Part of the reason behind this comes down to my personality - I find it much more difficult to engage with people than others do. Part of it comes down to practicality - replacing/restoring all of the stuff on my system would take months. Finally, part of it comes down to the fact that for 7 or 8 years now, I have built, rebuilt, cleaned, added to, taken away from, broken and repaired it. I have spent a huge amount of money on it over the years, probably more than on any other single entity (apart, possibly from University). I have grown as it has grown, and changes in my personality have been reflected in changes in it's structure and contents. As I have found my directions in life, it has been moulded to my needs, and as I faced problems, it has helped me to overcome them.

While that was rather sentimental, melodramatic, and will probably provide me with huge embarassment to read back later, it does, to some extent reflect how I feel about my computer.

Imagine, if you will, that you had spent 8 years writing a book. Most of your spare time had gone into it. Some of it you are not proud of, but some of it you are. There are bits that reflect your lack of knowledge and there are bits that reflect its depth.
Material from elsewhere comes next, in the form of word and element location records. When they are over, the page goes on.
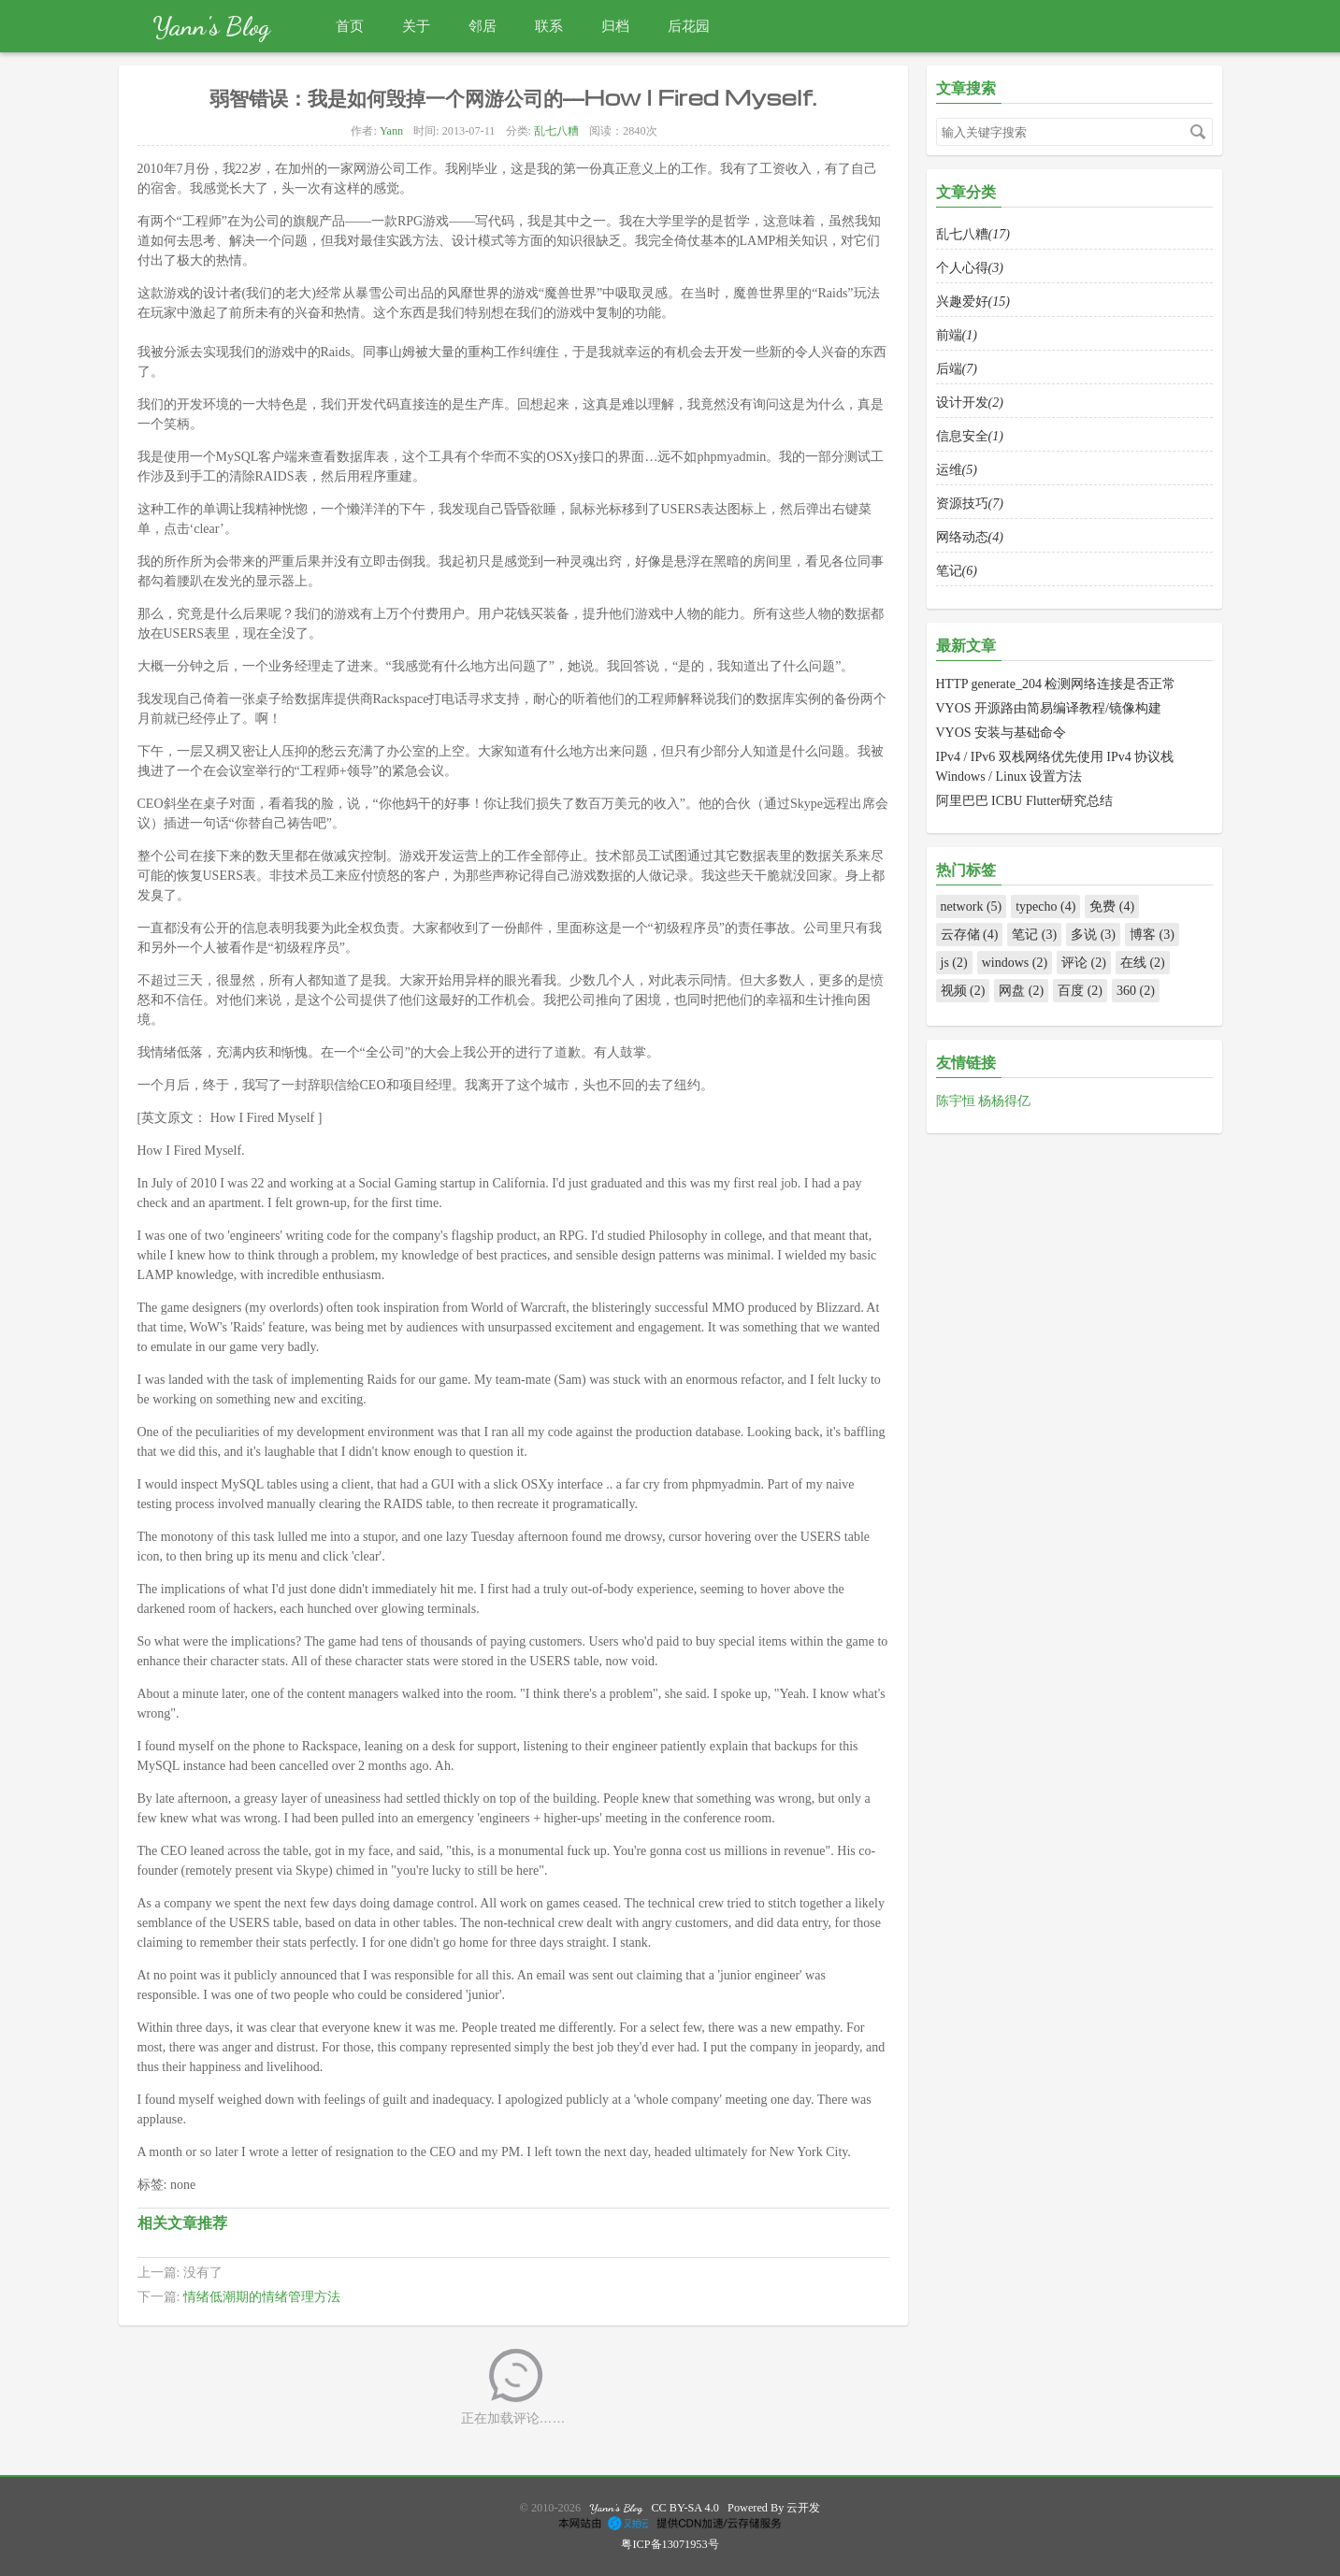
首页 (350, 26)
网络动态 (969, 537)
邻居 (482, 26)
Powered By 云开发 (774, 2507)
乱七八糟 (556, 130)
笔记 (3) (1034, 935)
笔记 (956, 571)
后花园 (689, 26)
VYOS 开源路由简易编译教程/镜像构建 (1049, 708)
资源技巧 (969, 503)
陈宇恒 (957, 1101)
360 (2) (1136, 991)
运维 (956, 470)
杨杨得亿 (1004, 1101)
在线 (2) (1142, 963)
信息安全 (969, 436)
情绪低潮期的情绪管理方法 (261, 2297)
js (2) (954, 963)
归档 (615, 26)
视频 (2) (963, 991)
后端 (956, 369)
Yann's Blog (211, 26)
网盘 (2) (1021, 991)
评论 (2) (1083, 963)
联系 (549, 26)
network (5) (971, 906)
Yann (391, 130)
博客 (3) (1152, 935)
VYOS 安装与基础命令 (1001, 733)
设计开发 (969, 403)
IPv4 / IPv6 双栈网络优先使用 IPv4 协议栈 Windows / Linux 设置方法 (1055, 767)
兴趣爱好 (973, 302)
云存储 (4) (970, 935)
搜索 (1198, 132)
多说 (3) (1093, 935)
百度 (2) (1080, 991)
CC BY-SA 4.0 (685, 2507)
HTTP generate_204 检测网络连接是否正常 (1056, 684)
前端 (956, 335)
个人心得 (969, 268)
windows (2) (1014, 963)
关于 (416, 26)
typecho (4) (1045, 906)
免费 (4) (1111, 906)
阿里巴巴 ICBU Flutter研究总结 (1025, 801)
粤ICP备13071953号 (669, 2544)
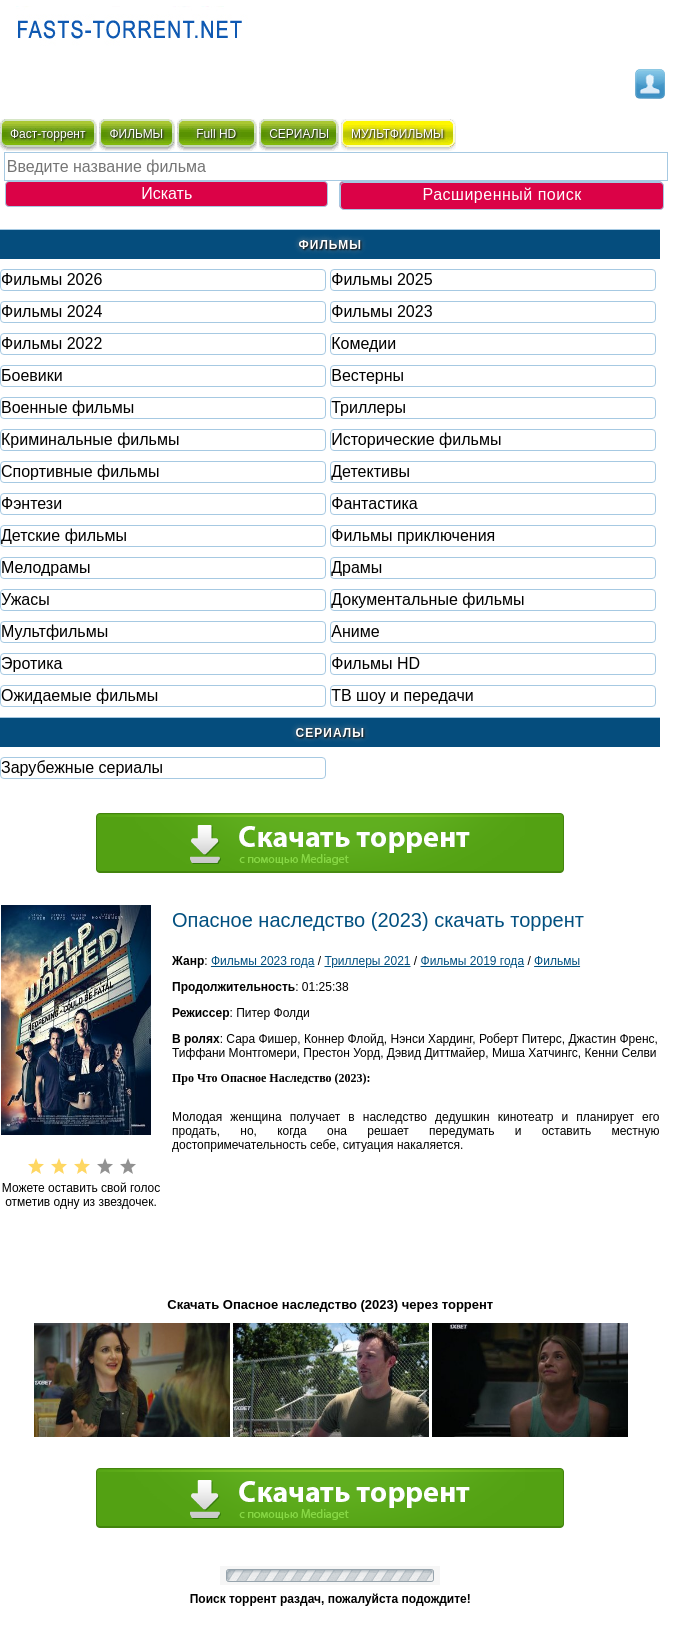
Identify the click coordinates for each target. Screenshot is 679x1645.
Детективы (370, 471)
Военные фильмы (67, 407)
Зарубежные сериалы (82, 767)
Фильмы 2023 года (263, 961)
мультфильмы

It is your reflection in an imperfect medium, and though it is not you, sometimes the line blurs just a little.

Now imagine you came home and found it gone.


Now imagine you found it again.


Those are the emotions I have felt this evening. Please don't judge my melodrama harshly, if I did not write these things somewhere, they would be lost forever, and even if you feel that that would be no bad thing, some other poor soul may not.

N.B. My computer also has a lot of porn on it. That's probably part of the reason too.